Vignette one: Centuries ago, when I was a brand-new Christian, I tried to witness to a friend in high school. He listened openly enough to such as I had to say. At the end, he had to confess:
"I just keep trying to convince myself that accepting Jesus would make me a better writer... but I can't!"
I blinked. I hadn't said anything of the sort.
Vignette two: Some time after, I was in the back yard with some family. Something (I think it was a Frisbee) got stuck on the cliff-like hill beyond the fence. One of a couple of adult ladies present said:
"Wish it down, Dan!"
I honestly had no idea what she meant. I must have goggled a bit, because her sister said, "You mean, 'Pray it down.'"
"Yeah!" she agreed. "Pray it down!"
Vignette three: A bit over a year ago, I was trying to explain an excruciatingly hard decision I'd had to make to a loved one who is an unbeliever. I tried to explain it simply and straightforwardly. But she completely disagreed with me, and warned me I'd regret it in ten years.
Her concern was strictly pragmatic. It wouldn't work for me. It wouldn't make me happy. I'd feel sad about it. I shouldn't do it.
Bottom line: the difference between Christianity and paganism is the difference between serving God as God, and trying to be God.
To the dear lady in vignette three, that I would do something simply because I believed it would best serve Christ was inconceivable. Didn't it hurt me? Make me sad? Look bad? Risk alienating others? Then, for pity's sake, why do it?
To the friends in the first two vignettes, God was something to use to get what I want. Could He do that? Make my friend a better writer? Get my Frisbee down?

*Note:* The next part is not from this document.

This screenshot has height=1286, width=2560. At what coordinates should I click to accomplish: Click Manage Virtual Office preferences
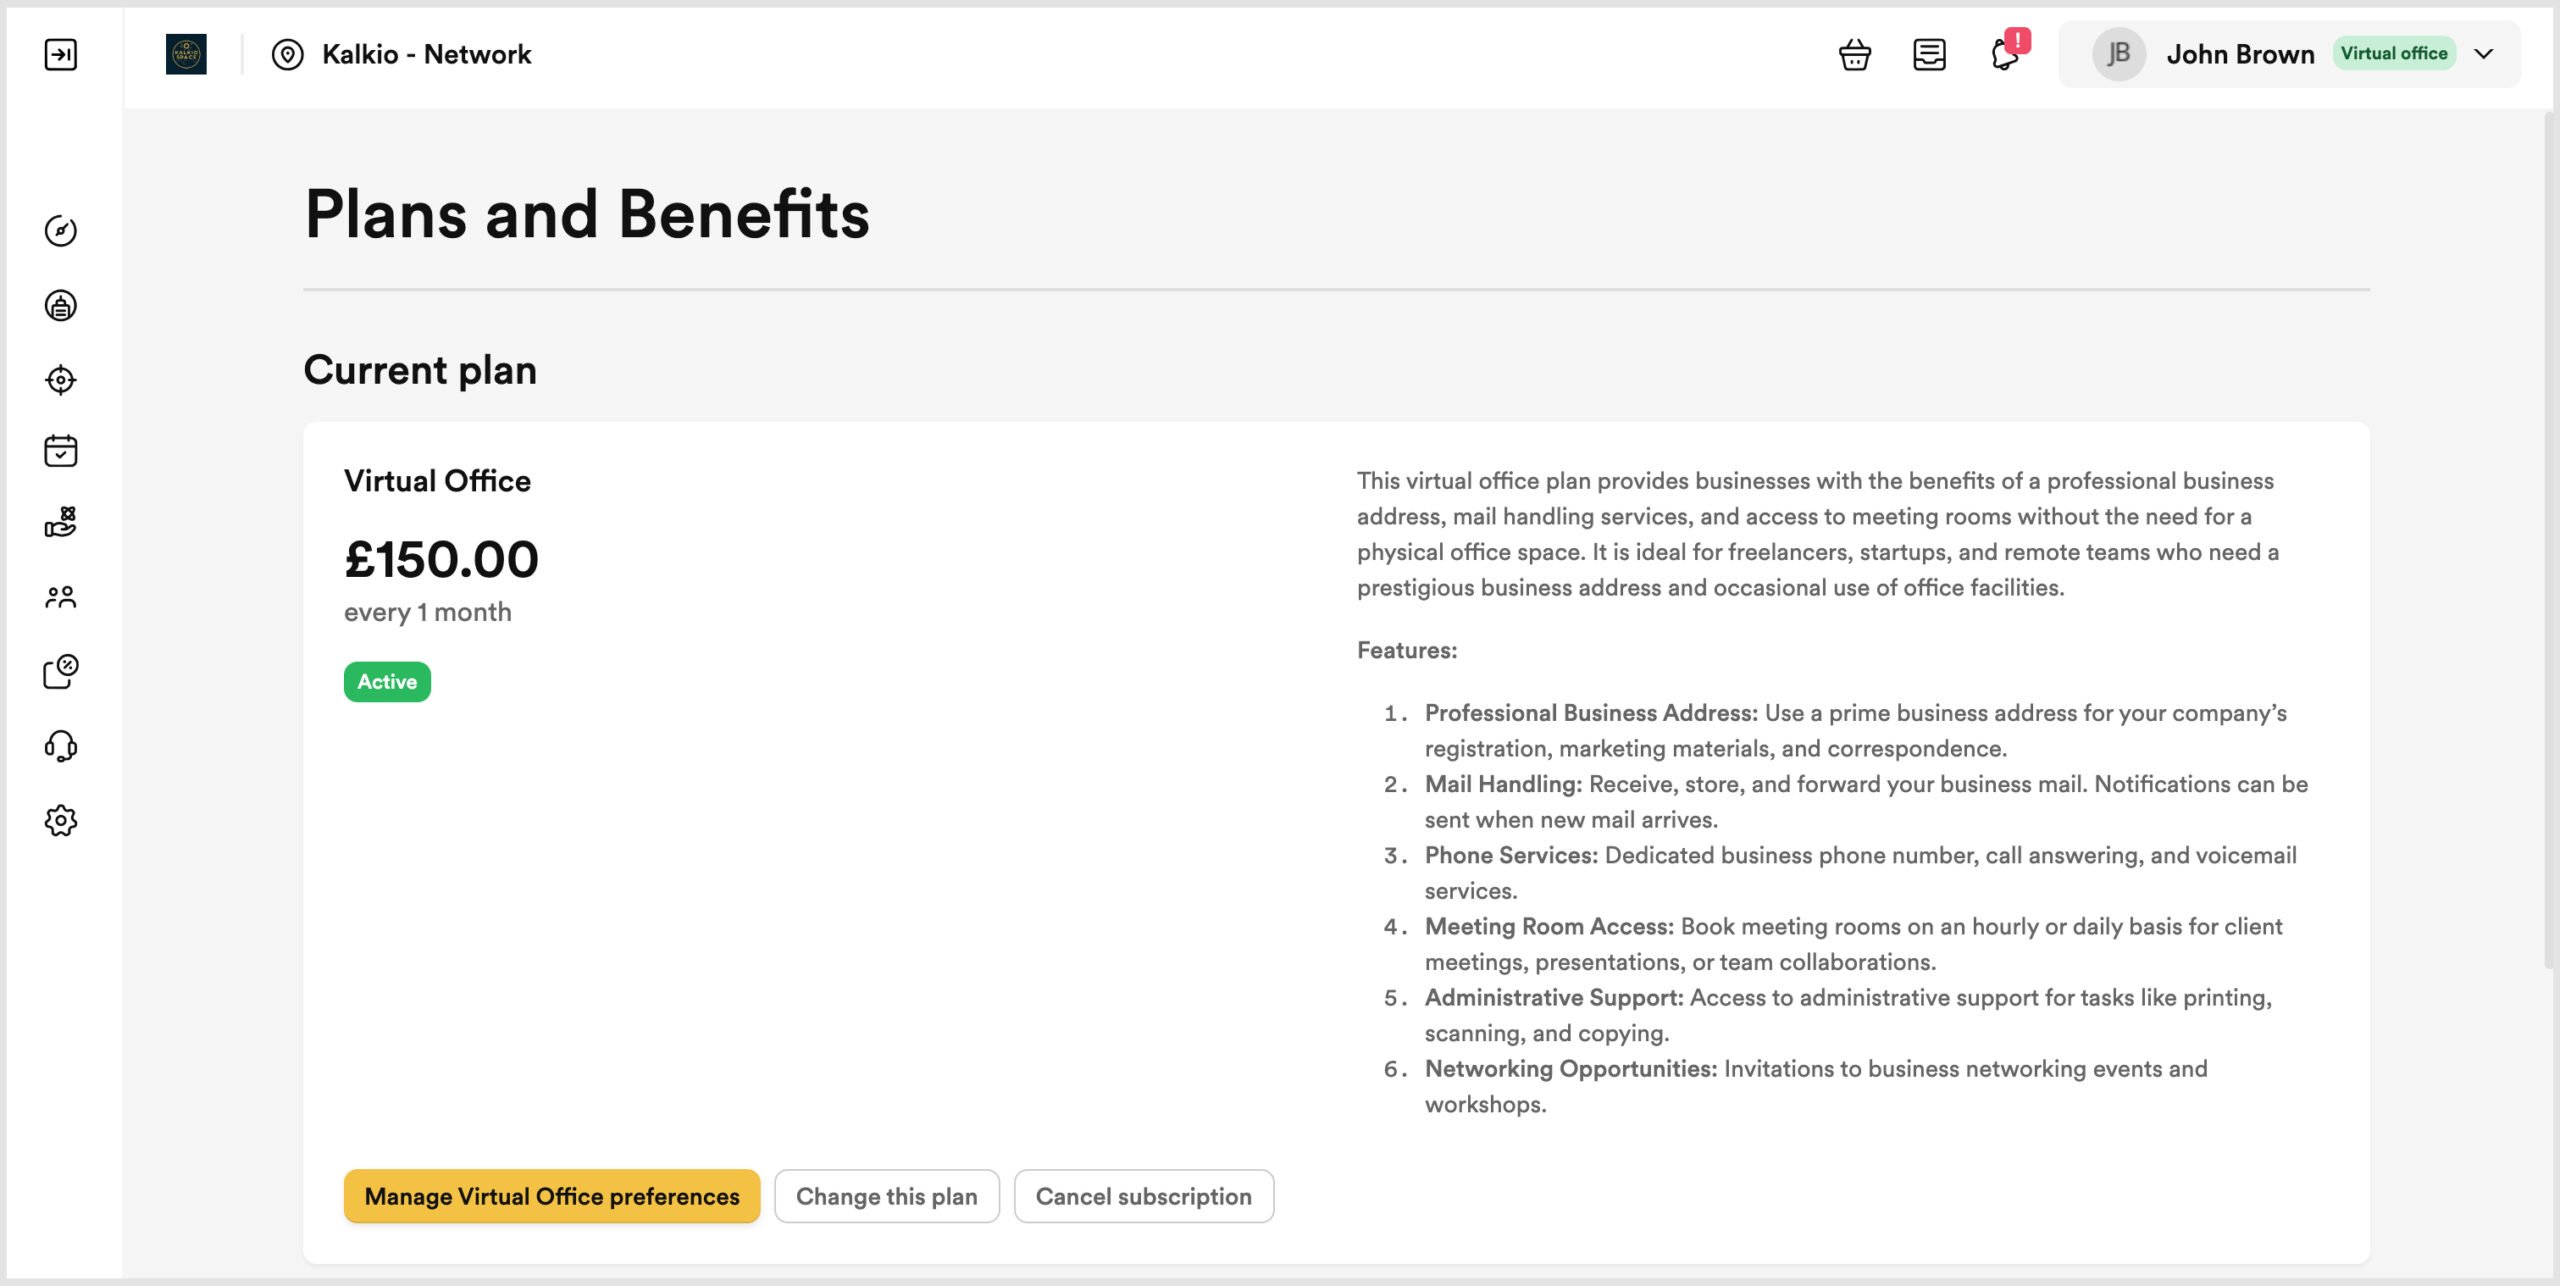pos(551,1196)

The pagan conceives of God as (at best) a commodity, a resource, a tool. If the pagan can make no use of Him — or, worse, if God gets in the way of his desires and plans — then God is to be cast off.

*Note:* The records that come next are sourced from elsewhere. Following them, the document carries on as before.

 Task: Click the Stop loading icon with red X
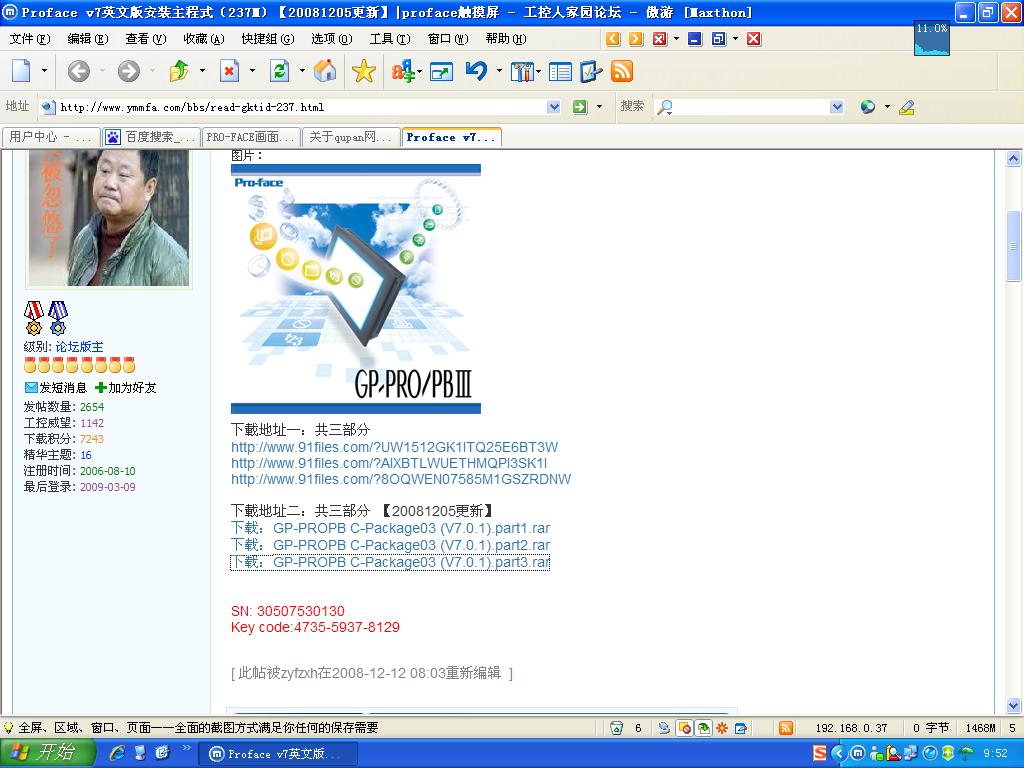(x=230, y=71)
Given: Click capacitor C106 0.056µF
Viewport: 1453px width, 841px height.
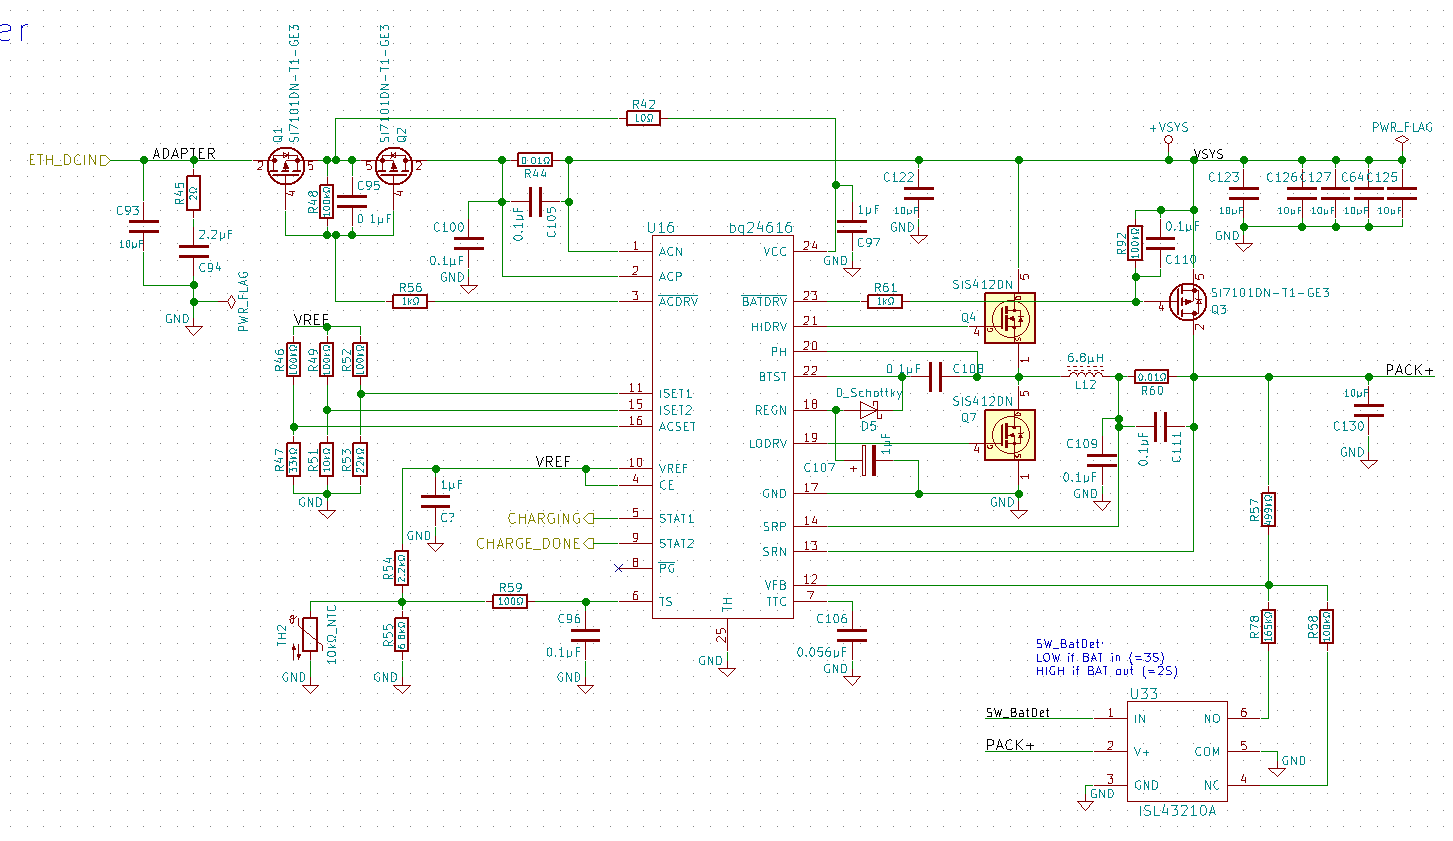Looking at the screenshot, I should tap(852, 635).
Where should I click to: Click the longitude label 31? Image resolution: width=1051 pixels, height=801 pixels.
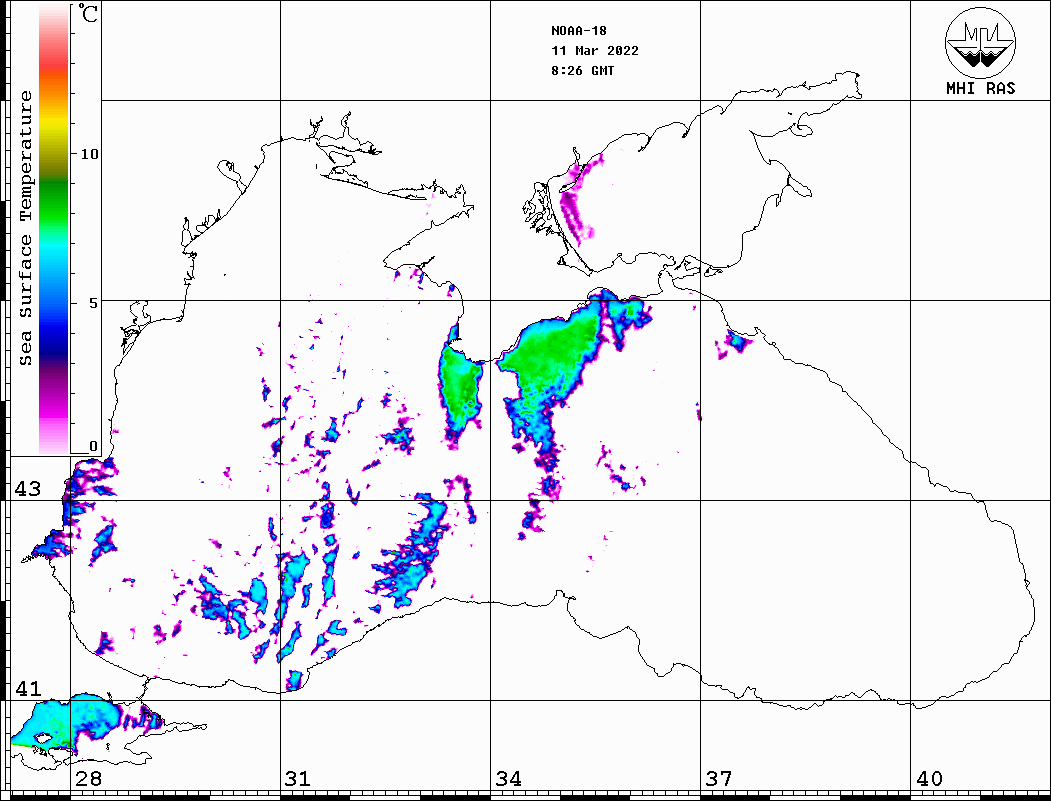(297, 779)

How do Christians respond?
Well, how we do respond and how we should respond are, sadly, not always the same thing.
We should respond by preaching the Gospel as it really is: the word of truth, the word of the transcendent Creator and Lord (1 Thessalonians 2:13). We should respond by preaching the Gospel of the imminent Kingdom of God and call the unbeliever to repentance in light of that truth (Matthew 4:17; Acts 17:30-31; 28:31). We should respond by preaching God up, and preaching man down (2 Corinthians 4:1-18). We should unveil the glorious, transcendent majesty of God. We should expose the pathetic, inexcusable, guilty, doomed vulnerability of man. We should set out God's terms of reconciliation, through Christ, because of His work on the Cross. We should call man to immediate and unconditional surrender, by repentant faith.
That's what we should do.
What the church does instead is to try to repackage God, as if he were yesterday's widget, and sell Him as useful. I wish I could say this is seldom done, but you'd know I was lying. I've seen books, I've heard sermons, I've seen ads that present God as the best way to get what we want, to achieve our dreams, and as the ultimate Enabler of our agendas.

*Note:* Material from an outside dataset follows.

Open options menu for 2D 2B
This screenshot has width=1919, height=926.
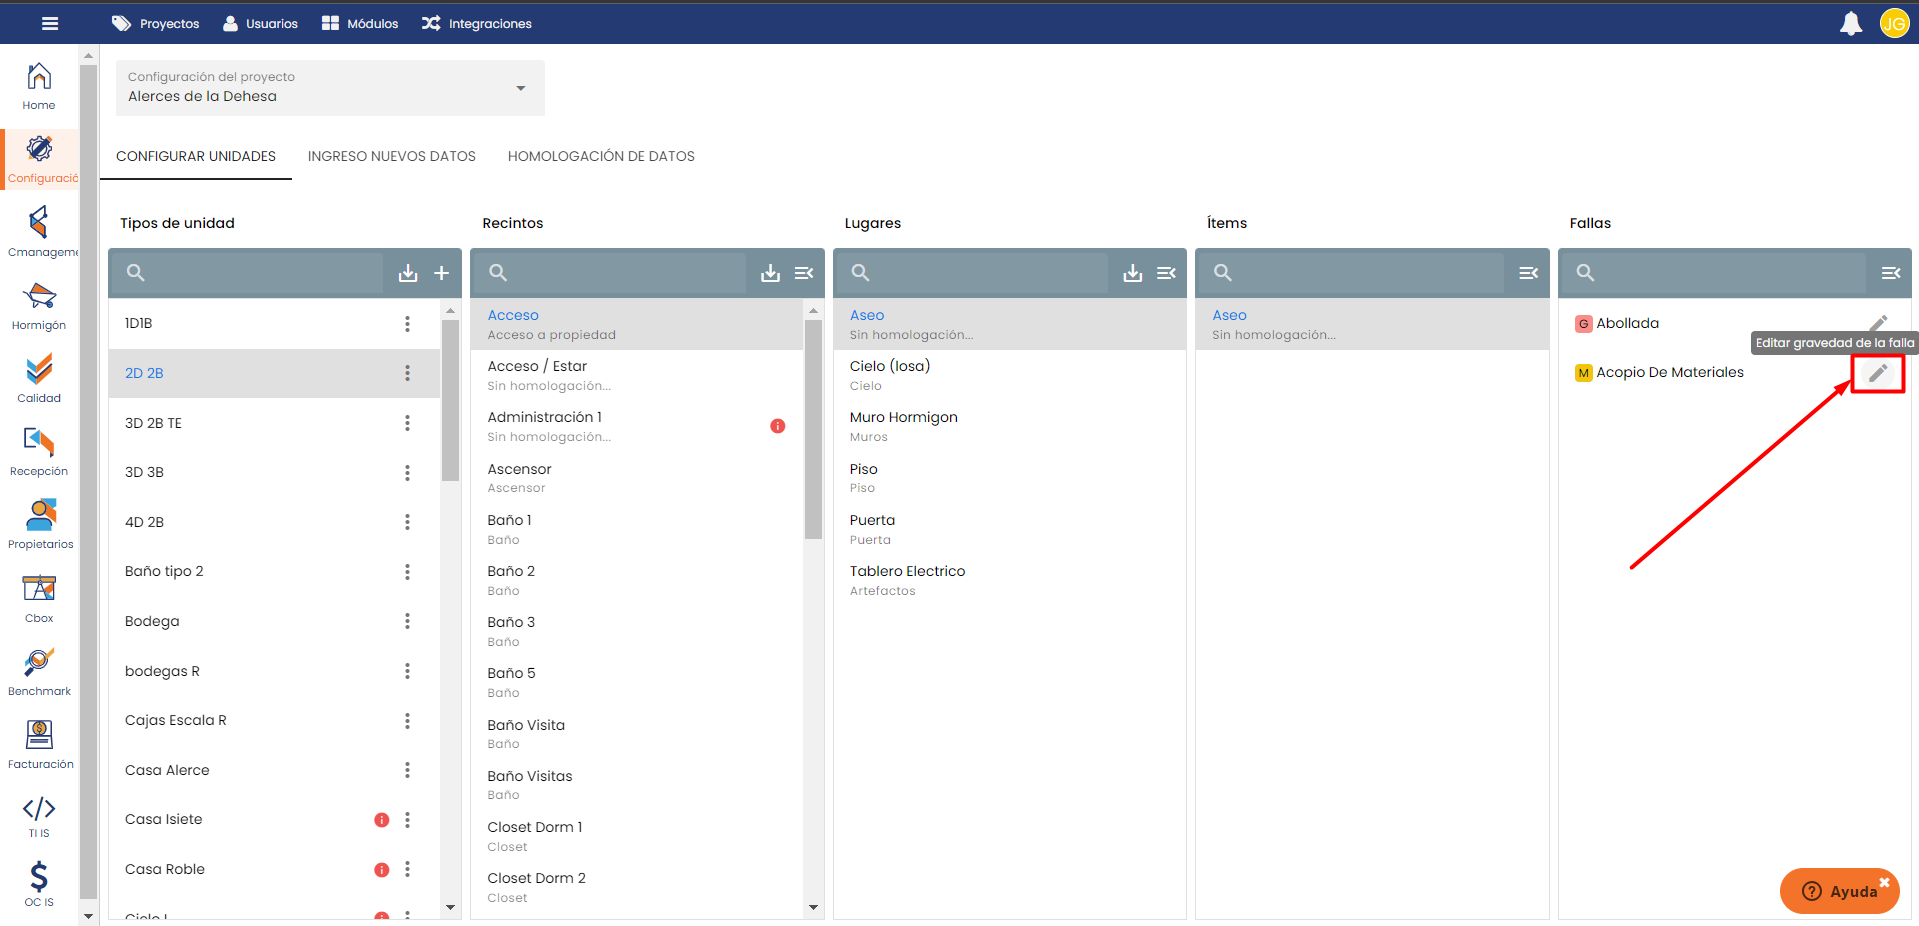point(407,373)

This is the god of Balak, the god who can be manipulated into serving our desires. The god of paganism.
This is not the terror of Isaac (Genesis 31:42, 53), the holy and majestic and unspeakably ultimate God of the fathers, the prophets, or the apostles. It is not the God our Lord Jesus proclaimed, served, nor revealed.
God forbid we offer dying men such a miserable substitute — let alone cling to such a lie ourselves.